/SubsetSelectionCIO.jl

Cutting-plane algorithm for exact cardinality-constrained regression

Primary LanguageJuliaOtherNOASSERTION

SubsetSelectionCIO

SubsetSelection is a Julia package that computes sparse L2-regularized estimators. Sparsity is enforced through explicit cardinality constraint. Supported loss functions for regression are least squares; for classification, logistic and L1 Hinge loss. The algorithm formulates the problem as a pure-integer convex optimization problem and solves it using a cutting plane algorithm.The package is built up on the SubsetSelection package.

Quick start

To install the package:

julia> Pkg.clone("git://github.com/jeanpauphilet/SubsetSelectionCIO.jl.git")

To fit a basic model:

julia> using SubsetSelectionCIO, StatsBase

julia> n = 100; p = 10000; k = 10;
julia> indices = sort(sample(1:p, StatsBase.Weights(ones(p)/p), k, replace=false));
julia> w = sample(-1:2:1, k);
julia> X = randn(n,p); Y = X[:,indices]*w;
julia> γ = 1/sqrt(size(X,1));
julia> indices0, w0, Δt, status, Gap, cutCount = oa_formulation(SubsetSelection.OLS(), Y, X, k, γ)
([36, 184, 222, 240, 325, 347, 361, 605, 957, 973], [-0.950513, -0.94923, -0.950688, -0.956536, 0.951954, -0.953707, -0.954927, -0.9571, -0.959357, -0.95312], 0.26711583137512207, :Optimal, 0.0, 17)

The algorithm returns a set of indices indices0, the value of the estimator on the selected features only w0, the time needed to compute the model Δt, the status of the MIP solver status, the sub-optimality gap Gap and the number of cuts required by the cutting-plane algorithm cutCount.

For classification, we use +1/-1 labels and the convention P ( Y = y | X = x ) = 1 / (1+e^{- y x^T w}).

Required and optional parameters

oa_formulation has five required parameters:

  • the loss function to be minimized, to be chosen among least squares (SubsetSelection.OLS()), Logistic loss (SubsetSelection.LogReg()) and Hinge Loss (SubsetSelection.L1SVM()).
  • the vector of outputs Y of size n, the sample size. In classification settings, Y should be a vector of ±1s.
  • the matrix of covariates X of size n×p, where n and p are the number of samples and features respectively.
  • the level sparsity k; the algorithm will consider the hard constraint "||w||_0 < k".
  • the value of the ℓ2-regularization parameter γ.

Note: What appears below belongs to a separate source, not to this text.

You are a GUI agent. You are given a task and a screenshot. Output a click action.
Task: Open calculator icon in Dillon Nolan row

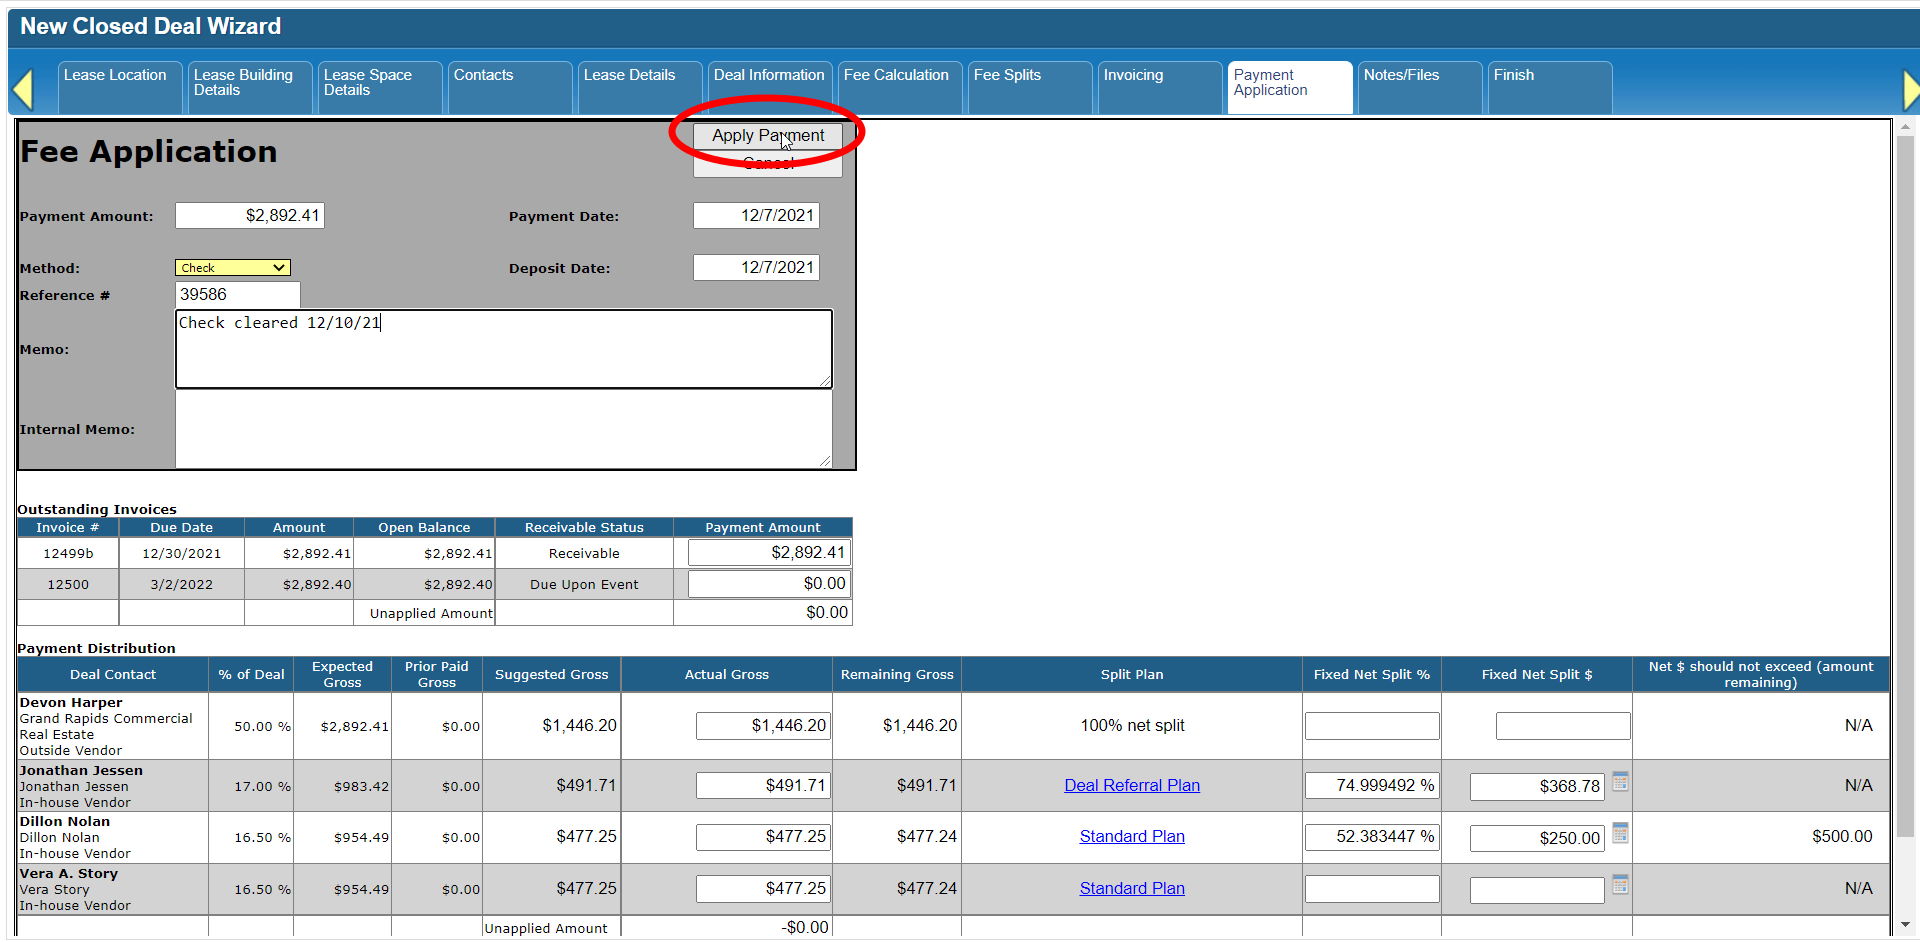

In addition, oa_formulation accepts the following optional parameters:

  • an initialization for the selected features, indices0.
  • a time limit ΔT_max, in seconds, set to 60 by default.
  • verbose, a boolean. If true, the MIP solver information is displayed. By default, set to false.
  • Gap a limit on the suboptimality gap to reach. By default, set to 0.

Best practices

  • Tuning the regularization parameter γ: Setting γ to 1/√n seems like an appropriate scaling in most regression instances. For an optimal performance, and especially in classification or noisy settings, we recommend performing a grid search and using cross-validation to assess out-of-sample performance. The grid search should start with a very low value for γ, such as
    γ = 1.*p / k / n / maximum(sum(X[train,:].^2,2))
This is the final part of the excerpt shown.